For example, pressure treatment such as isostatic pressing using carbon powder in a container such as a rubber mold and using water as a pressurizing medium or isostatic pressing using air or other gas as a pressurizing medium can be performed. No.

[0012] The pressure of the pressurized medium of isotropic pressure treatment of carbon powder, preferably in the range of 50~2000kgf / cm ^2, more preferably be in the range of 200~2000kgf / cm ^2, 500~1800kgf / It is more preferable that the range is cm ² . If the pressure is less than 50 kgf / cm ² , the effect of improving the cycle characteristics of the obtained lithium secondary battery tends to be small. When the pressure exceeds 2000 kgf / cm ² , the specific surface area of the obtained carbon material for a negative electrode of a lithium secondary battery increases, and as a result, the irreversible capacity in the first cycle of the obtained lithium secondary battery tends to increase. It is in.

When the carbon powder is subjected to isotropic pressure treatment as described above, the particles tend to agglomerate. Therefore, it is preferable to perform a treatment such as crushing and sieving after the isotropic pressure treatment.
When the particles do not agglomerate, the particles need not be disintegrated.

Although the cycle characteristics and the like can be greatly improved by the above method, the carbon powder for a negative electrode of a lithium secondary battery produced in this manner has a crystal interlayer distance d (002) of 3. 38 ° or less, crystallite size Lc (002) in the C-axis direction is 500 ° or more, and average particle size is 10 to
100 μm, specific surface area 8 m ² / g or less, aspect ratio 1.1-5, true specific gravity 2.2 or more, bulk density 0.3 g / g
A graphite powder of cm ³ or more is preferable because a lithium secondary battery having high capacity and excellent in rapid charge / discharge characteristics and cycle characteristics can be obtained.

Here, the interlayer distance d (002) of the crystal is a value calculated from the measurement of wide-angle X-ray diffraction of the carbon powder for a negative electrode of a lithium secondary battery.
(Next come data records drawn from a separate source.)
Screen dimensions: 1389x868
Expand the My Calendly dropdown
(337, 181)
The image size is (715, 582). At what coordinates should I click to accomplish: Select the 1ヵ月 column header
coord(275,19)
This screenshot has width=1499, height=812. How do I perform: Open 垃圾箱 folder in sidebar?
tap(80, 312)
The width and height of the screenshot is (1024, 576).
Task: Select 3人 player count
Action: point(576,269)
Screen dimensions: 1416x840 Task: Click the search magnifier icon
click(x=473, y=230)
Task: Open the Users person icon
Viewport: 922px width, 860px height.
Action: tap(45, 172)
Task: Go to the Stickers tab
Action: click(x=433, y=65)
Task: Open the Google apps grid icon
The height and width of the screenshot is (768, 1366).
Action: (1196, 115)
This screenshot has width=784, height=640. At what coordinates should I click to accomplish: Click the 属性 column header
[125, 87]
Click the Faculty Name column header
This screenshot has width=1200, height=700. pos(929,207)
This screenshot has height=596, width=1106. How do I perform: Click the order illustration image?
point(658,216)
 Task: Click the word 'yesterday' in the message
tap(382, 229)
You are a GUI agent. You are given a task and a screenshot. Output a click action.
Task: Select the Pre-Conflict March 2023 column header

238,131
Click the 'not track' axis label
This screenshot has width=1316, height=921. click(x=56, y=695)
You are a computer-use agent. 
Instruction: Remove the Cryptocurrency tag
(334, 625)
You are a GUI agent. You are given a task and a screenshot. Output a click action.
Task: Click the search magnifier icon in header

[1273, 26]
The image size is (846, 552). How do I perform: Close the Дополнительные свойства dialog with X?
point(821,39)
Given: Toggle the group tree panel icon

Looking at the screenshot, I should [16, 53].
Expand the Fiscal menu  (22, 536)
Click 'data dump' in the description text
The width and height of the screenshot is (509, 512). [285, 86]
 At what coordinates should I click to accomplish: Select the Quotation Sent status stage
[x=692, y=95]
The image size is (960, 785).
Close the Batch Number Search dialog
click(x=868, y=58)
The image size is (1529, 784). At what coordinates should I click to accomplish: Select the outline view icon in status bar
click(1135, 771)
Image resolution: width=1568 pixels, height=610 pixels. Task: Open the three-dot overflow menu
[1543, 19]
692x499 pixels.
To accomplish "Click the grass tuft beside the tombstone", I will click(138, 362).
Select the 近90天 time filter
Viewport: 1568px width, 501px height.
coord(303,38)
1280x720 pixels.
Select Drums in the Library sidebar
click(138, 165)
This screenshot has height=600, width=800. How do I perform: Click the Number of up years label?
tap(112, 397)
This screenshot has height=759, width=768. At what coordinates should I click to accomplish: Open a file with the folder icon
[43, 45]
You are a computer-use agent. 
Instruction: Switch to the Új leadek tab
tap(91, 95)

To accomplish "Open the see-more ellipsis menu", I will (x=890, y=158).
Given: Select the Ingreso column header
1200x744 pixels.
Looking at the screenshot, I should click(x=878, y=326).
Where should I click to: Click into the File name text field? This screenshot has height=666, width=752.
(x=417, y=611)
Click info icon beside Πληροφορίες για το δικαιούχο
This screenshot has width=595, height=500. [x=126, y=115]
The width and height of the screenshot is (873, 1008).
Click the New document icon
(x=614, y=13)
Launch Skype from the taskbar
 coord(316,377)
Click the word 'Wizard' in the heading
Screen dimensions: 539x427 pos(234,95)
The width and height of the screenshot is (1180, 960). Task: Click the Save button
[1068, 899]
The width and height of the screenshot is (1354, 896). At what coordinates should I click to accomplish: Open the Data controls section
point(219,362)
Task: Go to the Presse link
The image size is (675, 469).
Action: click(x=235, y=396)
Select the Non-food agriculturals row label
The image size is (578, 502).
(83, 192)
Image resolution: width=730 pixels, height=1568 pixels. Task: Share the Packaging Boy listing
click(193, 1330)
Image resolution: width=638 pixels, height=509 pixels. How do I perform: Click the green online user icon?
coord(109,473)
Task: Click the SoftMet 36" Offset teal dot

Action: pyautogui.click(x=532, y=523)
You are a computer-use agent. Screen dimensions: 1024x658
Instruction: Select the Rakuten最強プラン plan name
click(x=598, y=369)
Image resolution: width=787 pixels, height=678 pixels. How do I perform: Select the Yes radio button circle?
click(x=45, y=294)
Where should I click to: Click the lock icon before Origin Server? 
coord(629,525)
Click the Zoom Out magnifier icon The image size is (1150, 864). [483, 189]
When this value exceeds 3.38 °, the discharge capacity becomes small. Tend. The lower limit of d (002) is not particularly limited, but is usually 3.35 ° or more. Also,
The crystallite size Lc (002) in the C-axis direction is also a value calculated from the measurement of wide-angle X-ray diffraction. If this value is less than 500 °, the discharge capacity tends to be small. Lc (002)
The upper limit is not particularly limited, but is usually set to 10,000 ° or less.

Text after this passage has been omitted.